Damien Coulomb | 26.02.2018
Les 12 premiers patients seront traités à l’institut Imagine. Crédit Photo : PH MüllerZoom
L’année 2018 pourrait marquer une victoire importante contre les déficits immunitaires sévères. L’équipe d’Isabelle André-Schmutz, coresponsable avec le Pr Marina Cavazzana du laboratoire de lympho-hématopoïèse humaine de l’institut des maladies génétiques Imagine, va en effet tester pour la première fois un thymus artificiel in vitro, destiné à accélérer la phase de maturation des lymphocytes T. Le but ? Réduire au maximum la période d’immunosuppression qui suit une greffe de cellules-souches hématopoïétiques.
Si les enfants atteints de déficits immunitaires héréditaires rares seront les premiers à bénéficier de cette technologie, des milliers de patients atteints de cancers hématologiques pourraient leur emboîter le pas, comme l’explique Isabelle André-Schmutz.
Les périodes de vulnérabilités après une allogreffe durent actuellement jusqu’à un an. En « précultivant » les précurseurs des lymphocytes T dans une boîte de Petri, les chercheurs de Necker espèrent ramener cette durée à quelques semaines.
« Nous allons prendre des cellules de moelle osseuse, les mettre dans notre système de thymus artificiel puis réinjecter ces précurseurs de lymphocytes T. L’idée, c’est de fournir assez de précurseurs de lymphocytes T pour les rendre immunocompétents en 2 à 3 mois et empêcher les patients atteints de cancer de rechuter », complète Isabelle André-Schmutz.
Des lymphocytes matures en moins d’un mois
Dans le thymus, la production des lymphocytes T suit deux phases : une phase de production des précurseurs des lymphocytes T, suivie d’une phase de maturation. « Nous sommes parvenus à reproduire la première étape en culture par biomimétisme, explique Isabelle André-Schmutz.
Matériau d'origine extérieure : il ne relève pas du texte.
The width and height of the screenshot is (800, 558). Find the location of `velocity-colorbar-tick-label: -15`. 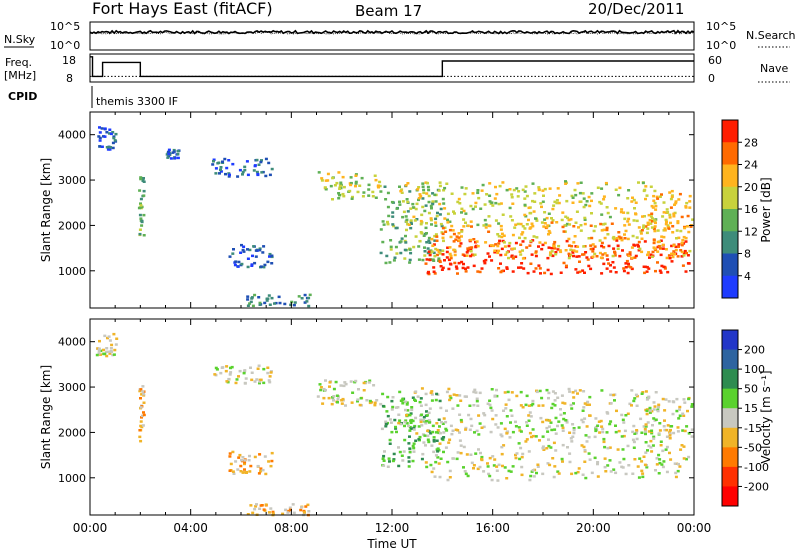

velocity-colorbar-tick-label: -15 is located at coordinates (753, 428).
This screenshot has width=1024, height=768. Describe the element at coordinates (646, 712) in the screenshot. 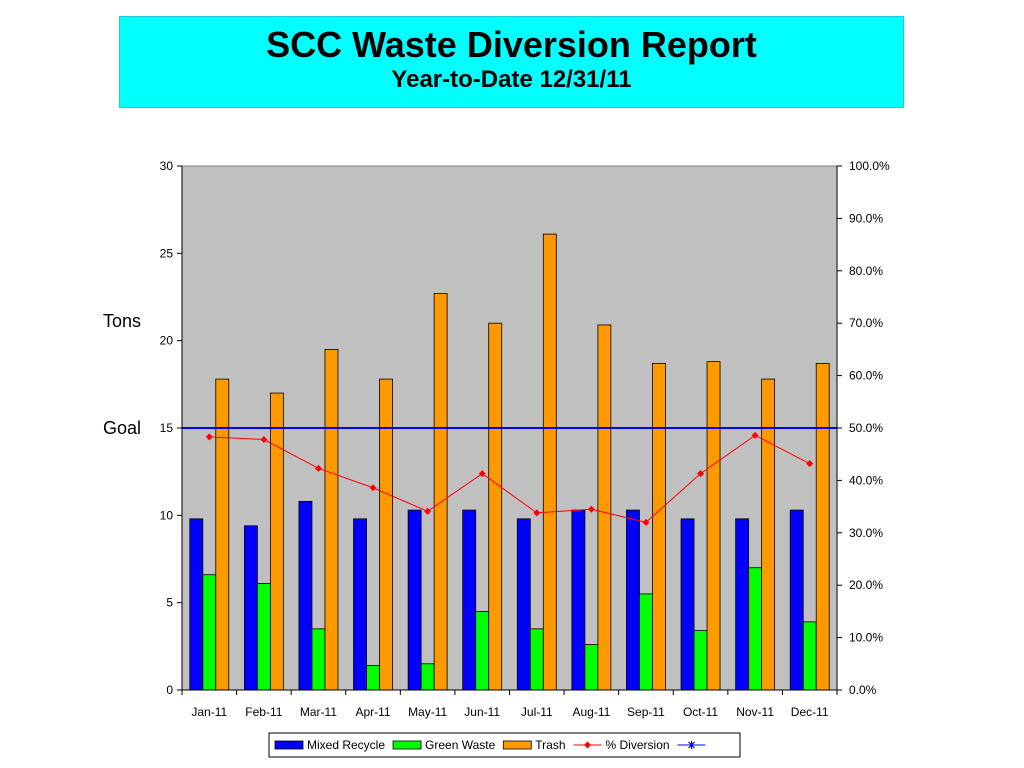

I see `x-tick-label: Sep-11` at that location.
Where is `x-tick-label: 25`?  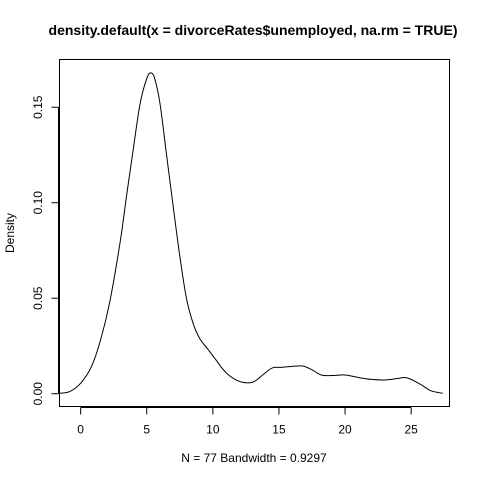
x-tick-label: 25 is located at coordinates (411, 430).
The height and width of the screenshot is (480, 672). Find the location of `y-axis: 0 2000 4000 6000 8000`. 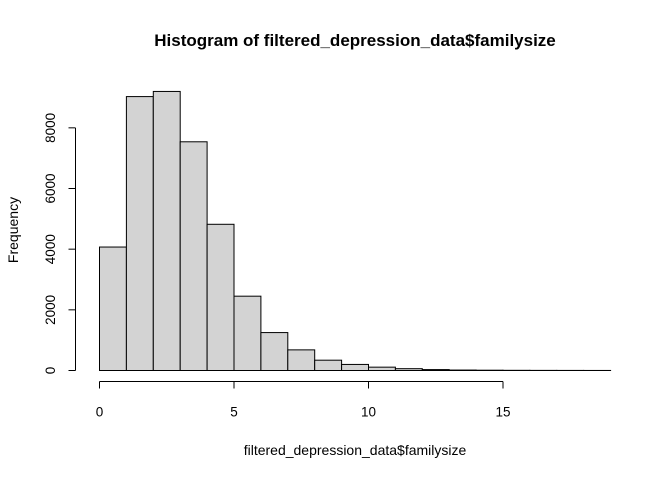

En moins d’une semaine, nous sommes parvenus à produire des grandes étapes de différentiation des précurseurs de lymphocytes T. Nous avons ensuite montré que le procédé fonctionnait chez des souris immunodéficientes humanisées : en moins d’un mois, ces souris disposaient de lymphocytes T matures. »
Ce thymus artificiel a été très long à mettre au point car il a fallu reproduire et modifier des protéines normalement produites par les cellules du thymus. La production de molécules de grade clinique, utilisables sans risque chez l’humain, s’est également révélée une étape délicate. Le résultat de ces efforts : « une culture relativement simple à mettre en place que l’on a protégée par deux brevets », précise Isabelle André-Schmutz, actuellement occupée à franchir des étapes réglementaires.
Une fois la preuve de concept faite sur les 12 premiers enfants traités à Necker, d’autres centres français et européens proposeront de nouveaux patients. Les premiers résultats sont attendus pour fin 2018.
Dans 75 à 80 % des cas, les greffes de moelles osseuses reçues par des patients atteints de cancers hématologiques ne proviennent pas de donneurs haplocompatibles. Ce sont ces patients, chez qui l’on doit détruire l’intégralité de la moelle osseuse avant la greffe, qui pourrait représenter à l’avenir le gros du « marché » de cette nouvelle technique. On estime en effet à 50 % la mortalité au cours de la période de sensibilité aux infections et aux rechutes cancéreuses.